The irony is that places such as Cornwall have EU grants and regional growth funds to help develop businesses in areas where we have strengths, including food processing, farming, and green energy. But at the same time we are undermining those efforts by regressive taxation through high fuel duties. The impact of which is to compound the single most important disadvantage that a peninsula like Cornwall has which is its distance from the market.

In my speech to Parliament during the debate I made a suggestion on how we might go forward. Alongside the rural rebate that is currently being piloted (and that I hope is rolled out in Cornwall as soon as possible) I think we should introduce a rebate scheme that takes into account the comparatively long distances that businesses in peripheral areas have to travel to market. To be eligible, a business would have to be located in a county such as Cornwall. The rebate would be available only on fuel supplies delivered to an address in the area. Difficult problems often require creative solutions; it should not be beyond the wit of man to come up with such a scheme and it could be a powerful driver of growth and jobs here in Cornwall.

George Eustice can be contacted at or 1 Trevenson Street, Camborne, Cornwall TR14 8JD or on 020 72197032.

Monday, 14 November 2011

Remembrance Day

Last Sunday I attended the service of remembrance in Hayle followed by a parade and outdoor service at Illogan in the afternoon.

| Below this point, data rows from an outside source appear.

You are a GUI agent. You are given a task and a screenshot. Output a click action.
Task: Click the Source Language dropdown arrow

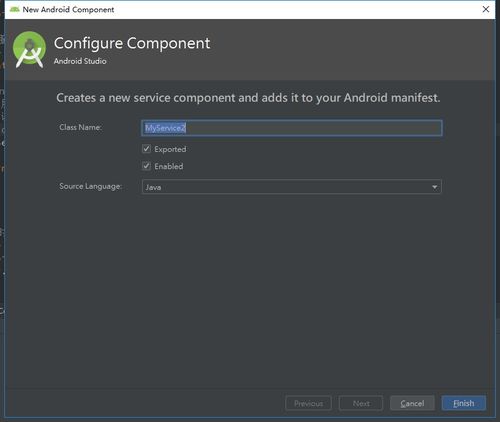point(434,187)
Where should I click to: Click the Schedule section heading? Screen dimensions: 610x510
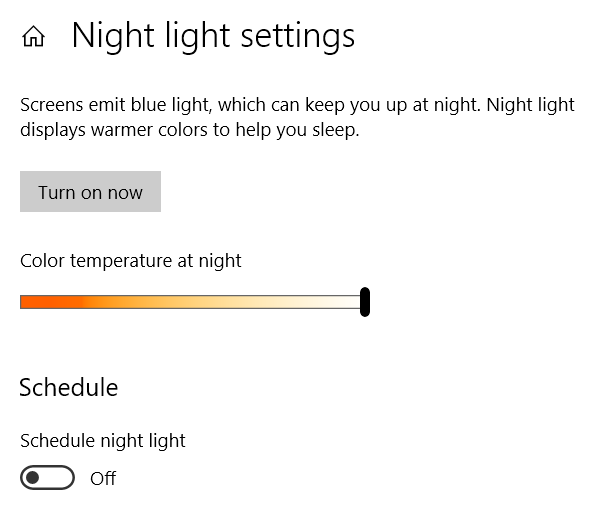click(x=68, y=387)
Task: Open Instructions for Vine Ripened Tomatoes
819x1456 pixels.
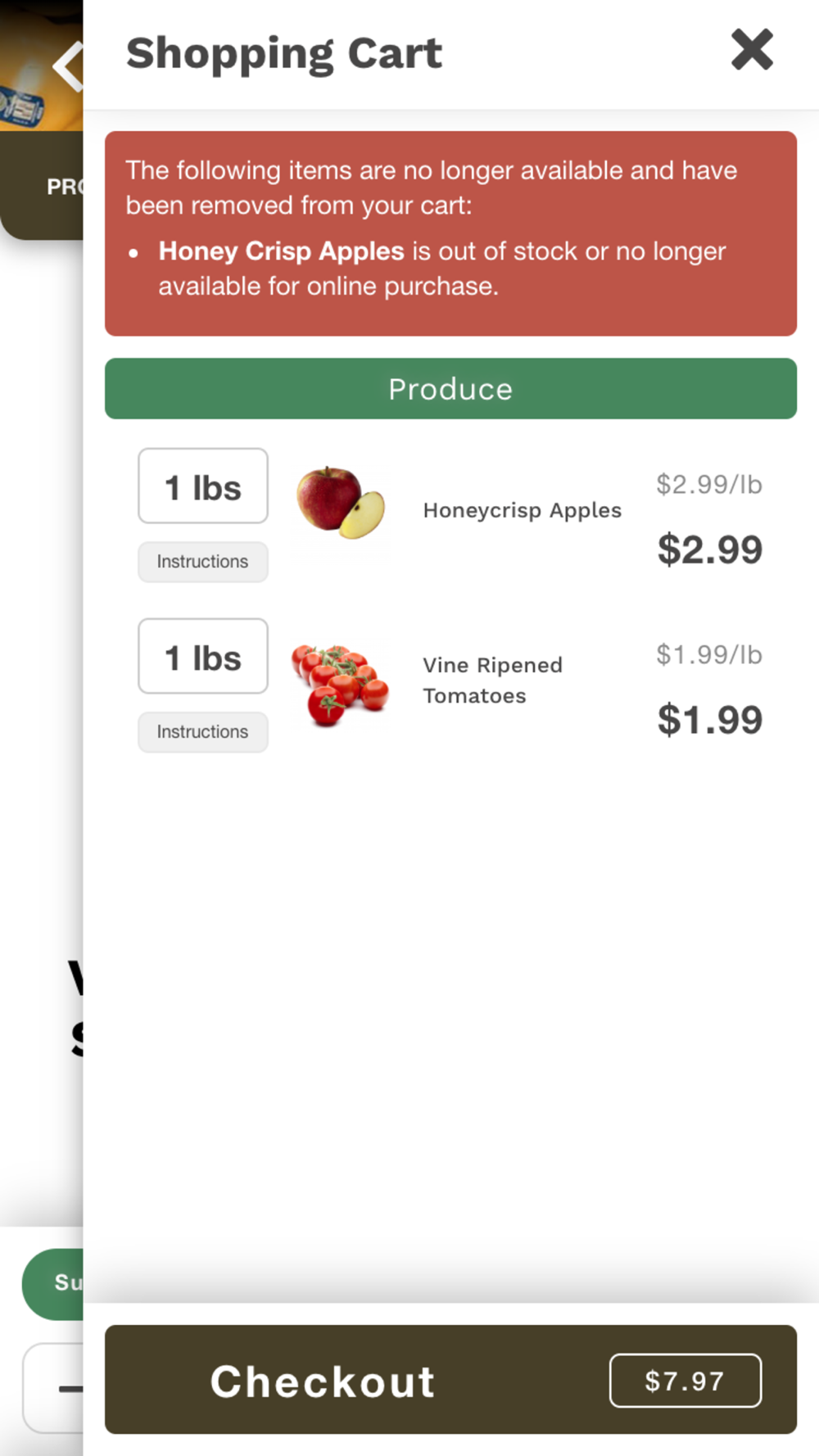Action: 202,732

Two students from Hayle School read out all the names of those killed in both the first, and then second, world war. It was really powerful and punctuated the sheer scale of the sacrifices made in both those wars in just one town alone. Many of the names were from well known local Hayle families who are still living here today. Meanwhile at Illogan, my attention was particularly drawn to the recent addition of Captain Daniel Read to the memorial. Dan Read was from Cornwall and was sadly killed in Afghanistan at the beginning of last year.

I think that the immediacy of the current mission in Afghanistan has made people far more conscious of the sacrifices being made on their behalf and it is why attendances at Remembrance services seems to have risen sharply in recent years. It was also good to see the Cadets, Scouts and Brownies out in such force to show their support again this year.

A few years ago, when I worked as an adviser to David Cameron, I travelled to Afghanistan to see first-hand the work of our armed forces. You cannot help but be impressed by their professionalism and can-do attitude. On arrival at Kandahar airfield we were warned that the base was being subjected to daily attacks by improvised rockets. In typical character, personnel at the base had taken to placing sweep stakes to predict where the next rocket would land. I can remember too, the young soldiers who were no more than 18 or 19 making up the Rapid Reaction Force, on stand-by to scramble out of the base and in to the night in hot pursuit of those who had just launched the latest rocket attack. It was all designed to make sure it didn’t get at all easy for the insurgents.

We also visited Lashkar Gah, one of the main cities in Helmand province which had serious security issues at the time but where both the British Army and aid agencies were digging new wells to improve the lives of the local community. Today, the security situation in Lashkar Gah has improved considerably and it shows the importance of winning over the local population as well as winning on the battlefield.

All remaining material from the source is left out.